## Task directions
Using the lines below, work out the count of those that hold "Given". Give the number only.

(Stored entries)

-- Opening Marker --

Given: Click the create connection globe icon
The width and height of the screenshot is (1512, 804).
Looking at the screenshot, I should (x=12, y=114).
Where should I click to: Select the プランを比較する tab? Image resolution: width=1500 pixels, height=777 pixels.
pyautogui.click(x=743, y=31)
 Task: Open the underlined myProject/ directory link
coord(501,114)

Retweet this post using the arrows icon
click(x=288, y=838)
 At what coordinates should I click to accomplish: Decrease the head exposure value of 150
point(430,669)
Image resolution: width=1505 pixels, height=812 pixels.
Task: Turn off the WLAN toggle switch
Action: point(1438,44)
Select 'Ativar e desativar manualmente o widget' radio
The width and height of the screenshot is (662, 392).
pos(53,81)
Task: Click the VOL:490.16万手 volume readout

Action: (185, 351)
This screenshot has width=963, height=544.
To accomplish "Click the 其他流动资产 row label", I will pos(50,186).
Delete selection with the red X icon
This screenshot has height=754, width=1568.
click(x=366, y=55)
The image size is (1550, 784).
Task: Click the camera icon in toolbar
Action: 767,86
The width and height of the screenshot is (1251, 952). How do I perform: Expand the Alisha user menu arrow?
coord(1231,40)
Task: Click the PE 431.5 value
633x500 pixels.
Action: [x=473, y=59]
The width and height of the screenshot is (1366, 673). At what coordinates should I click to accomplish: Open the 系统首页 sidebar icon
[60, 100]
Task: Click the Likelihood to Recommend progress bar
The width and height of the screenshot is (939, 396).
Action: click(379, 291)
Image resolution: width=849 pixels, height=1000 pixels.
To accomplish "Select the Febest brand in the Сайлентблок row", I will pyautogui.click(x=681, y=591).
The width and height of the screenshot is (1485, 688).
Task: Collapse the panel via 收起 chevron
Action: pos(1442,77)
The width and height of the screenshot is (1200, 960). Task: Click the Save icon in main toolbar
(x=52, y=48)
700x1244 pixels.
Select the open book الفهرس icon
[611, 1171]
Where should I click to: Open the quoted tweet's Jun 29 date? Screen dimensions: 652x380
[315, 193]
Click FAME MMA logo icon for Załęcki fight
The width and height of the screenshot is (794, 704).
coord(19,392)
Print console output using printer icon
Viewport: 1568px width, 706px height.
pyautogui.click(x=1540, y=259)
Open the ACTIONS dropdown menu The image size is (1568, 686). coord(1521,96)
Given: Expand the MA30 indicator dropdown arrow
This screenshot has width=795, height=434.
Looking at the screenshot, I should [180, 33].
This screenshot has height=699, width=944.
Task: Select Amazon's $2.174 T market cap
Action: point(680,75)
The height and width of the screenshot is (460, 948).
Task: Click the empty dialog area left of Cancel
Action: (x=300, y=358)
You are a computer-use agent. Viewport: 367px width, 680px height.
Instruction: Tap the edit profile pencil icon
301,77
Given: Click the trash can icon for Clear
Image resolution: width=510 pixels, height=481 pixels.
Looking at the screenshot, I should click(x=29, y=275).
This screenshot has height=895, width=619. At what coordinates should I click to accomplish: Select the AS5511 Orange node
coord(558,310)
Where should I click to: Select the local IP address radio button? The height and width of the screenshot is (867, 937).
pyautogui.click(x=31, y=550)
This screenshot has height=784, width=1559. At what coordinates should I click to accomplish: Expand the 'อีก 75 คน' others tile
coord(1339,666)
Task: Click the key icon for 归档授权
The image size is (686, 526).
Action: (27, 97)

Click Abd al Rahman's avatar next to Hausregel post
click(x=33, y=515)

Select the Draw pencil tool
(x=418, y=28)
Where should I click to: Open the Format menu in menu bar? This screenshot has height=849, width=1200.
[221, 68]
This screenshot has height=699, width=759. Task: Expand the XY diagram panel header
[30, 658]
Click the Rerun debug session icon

-- Closing Marker --

## Exercise output
3